De hecho, en su comportamiento incruento y fanático, los pirómanos de libros del Estado Islámico tienen muchos antecedentes —las Cruzadas, los Mongoles, los Nazis, los wahabíes, los Jemeres Rojos—. Pero también el Estado Islámico descubrirá que es más fácil despedazar seres humanos que destruir ideas.
El Talmud registra la muerte de Janina ben Teradion, un sabio hebreo del siglo II ajusticiado por los romanos por violar la prohibición de impartir la Torá. Fue una muerte tremenda: Lo envolvieron en el pergamino que había estado enseñando y le prendieron fuego, con lana húmeda en el pecho para prolongar su agonía.
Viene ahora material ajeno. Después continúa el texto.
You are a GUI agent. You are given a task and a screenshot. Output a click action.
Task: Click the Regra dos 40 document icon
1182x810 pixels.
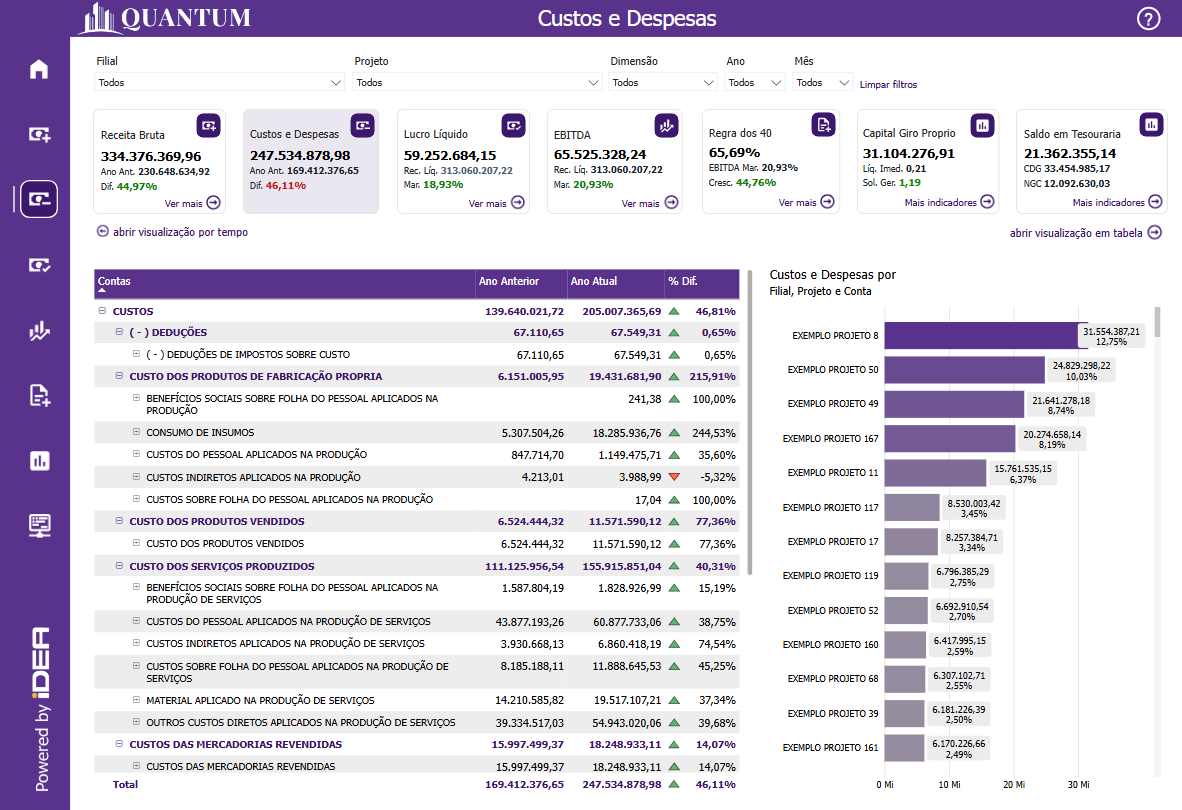tap(822, 124)
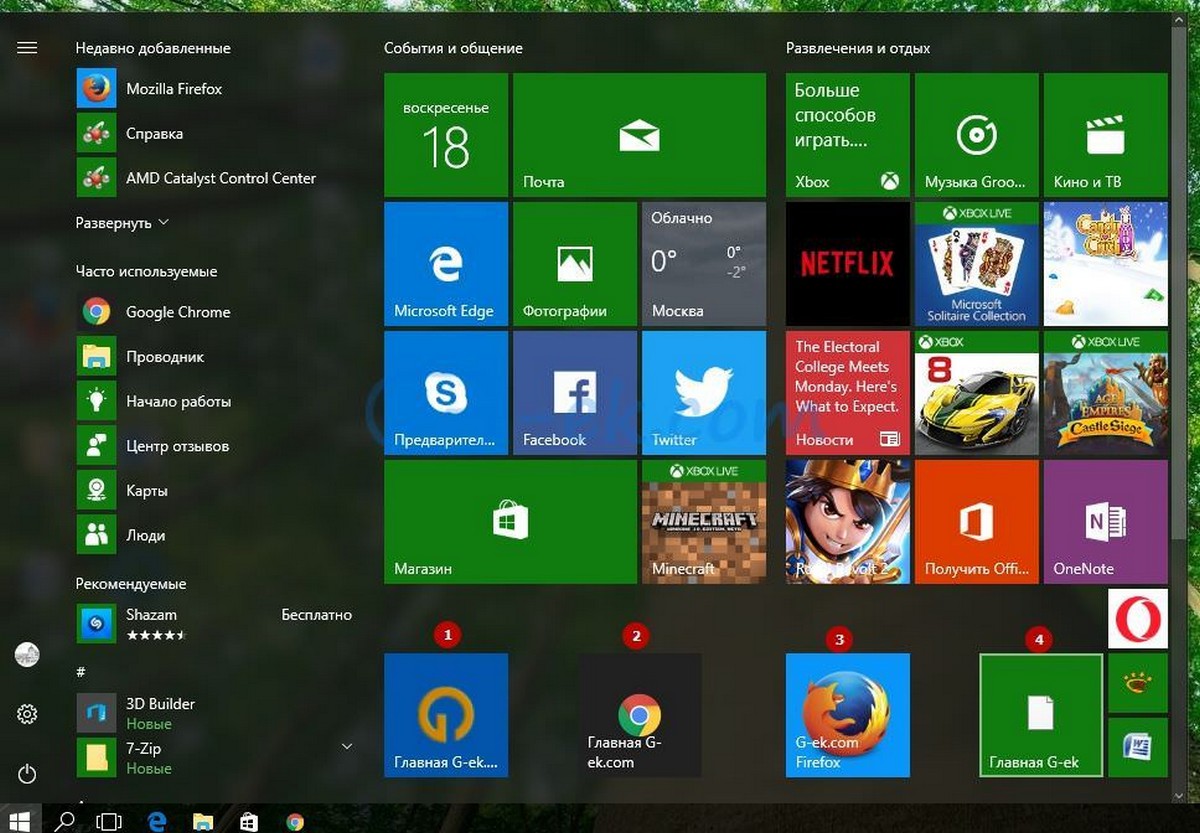Launch the Twitter tile
The height and width of the screenshot is (833, 1200).
click(703, 393)
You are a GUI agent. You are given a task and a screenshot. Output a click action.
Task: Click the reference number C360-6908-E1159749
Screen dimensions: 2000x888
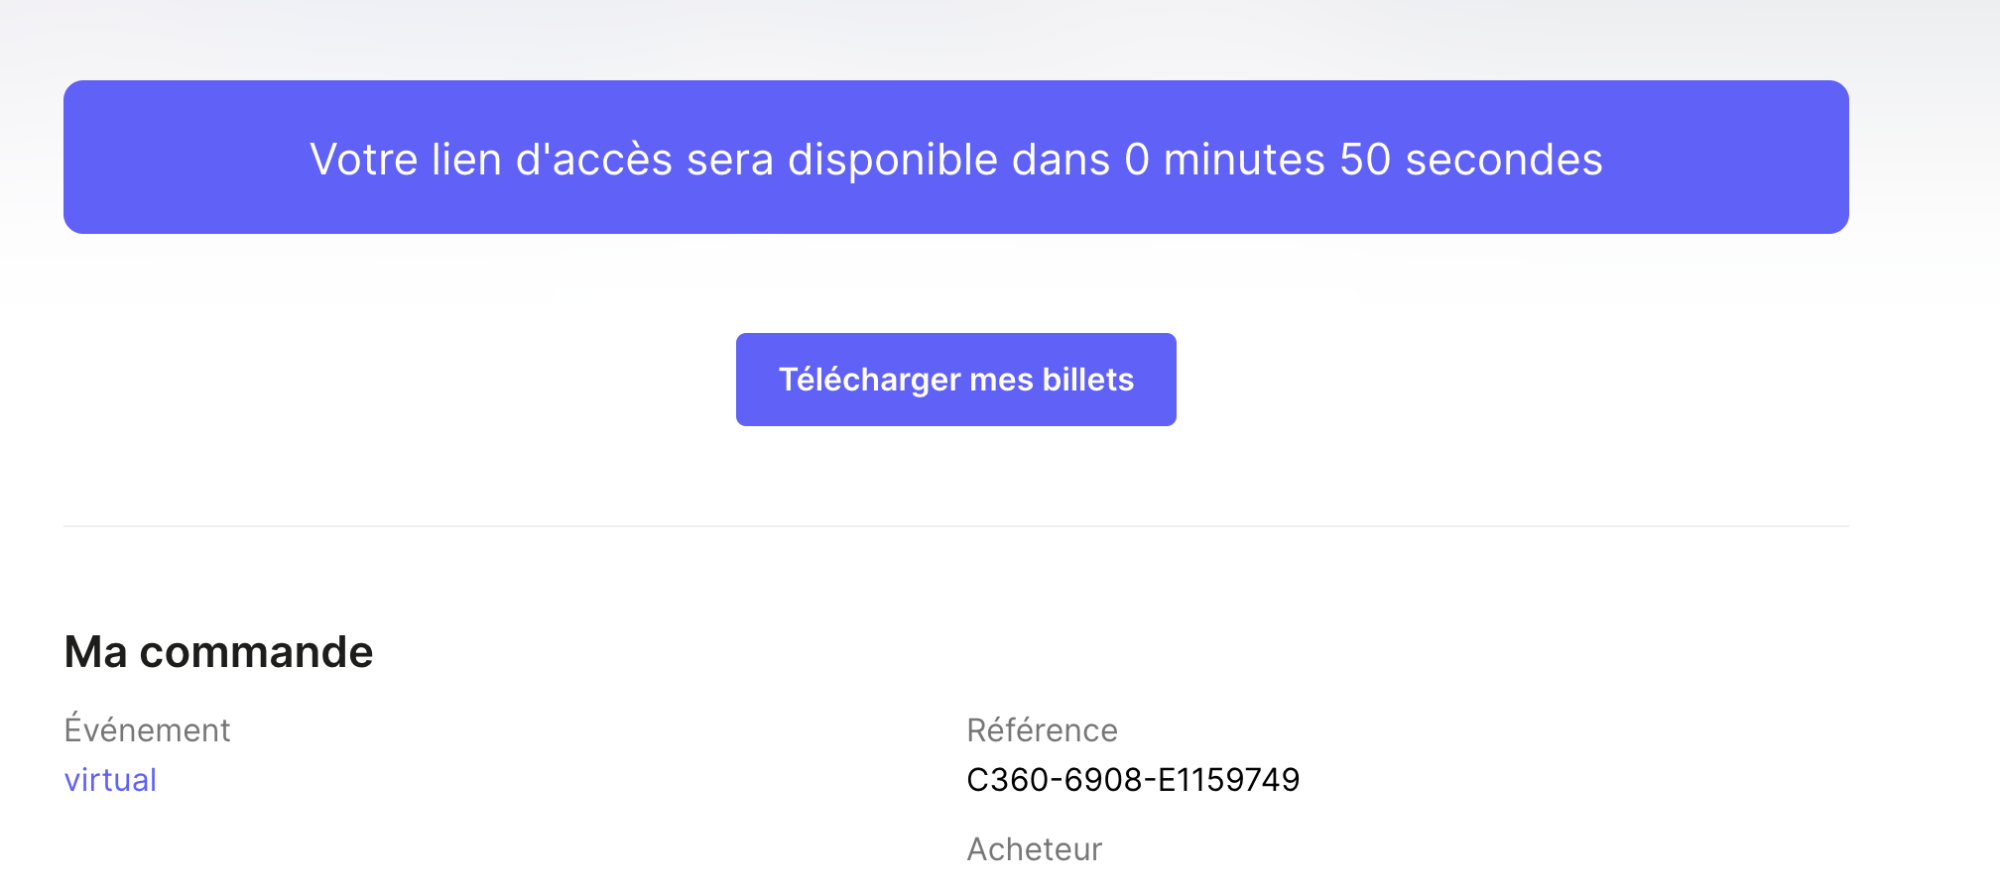1132,780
Sus horrorizados discípulos, obligados a contemplar su suerte, gritaban: “Rabino, ¿qué ves?”. Él contestó: “Veo pergaminos ardiendo, pero las letras se diseminan libremente”.
Cualquier salvaje puede prender fuego a un pergamino, o saquear el fondo de una biblioteca, o volar por los aires una mezquita o demoler tesoros culturales. Pero ni un ejército poderoso puede destruir las ideas que estos personifican. El Imperio Romano no pudo impedir que las letras se diseminaran. El Estado Islámico tampoco podrá.
La quema de libros es señal inequívoca de ignorancia, vandalismo y salvajismo. Y aun más aberrante cuando es promovida con fines políticos.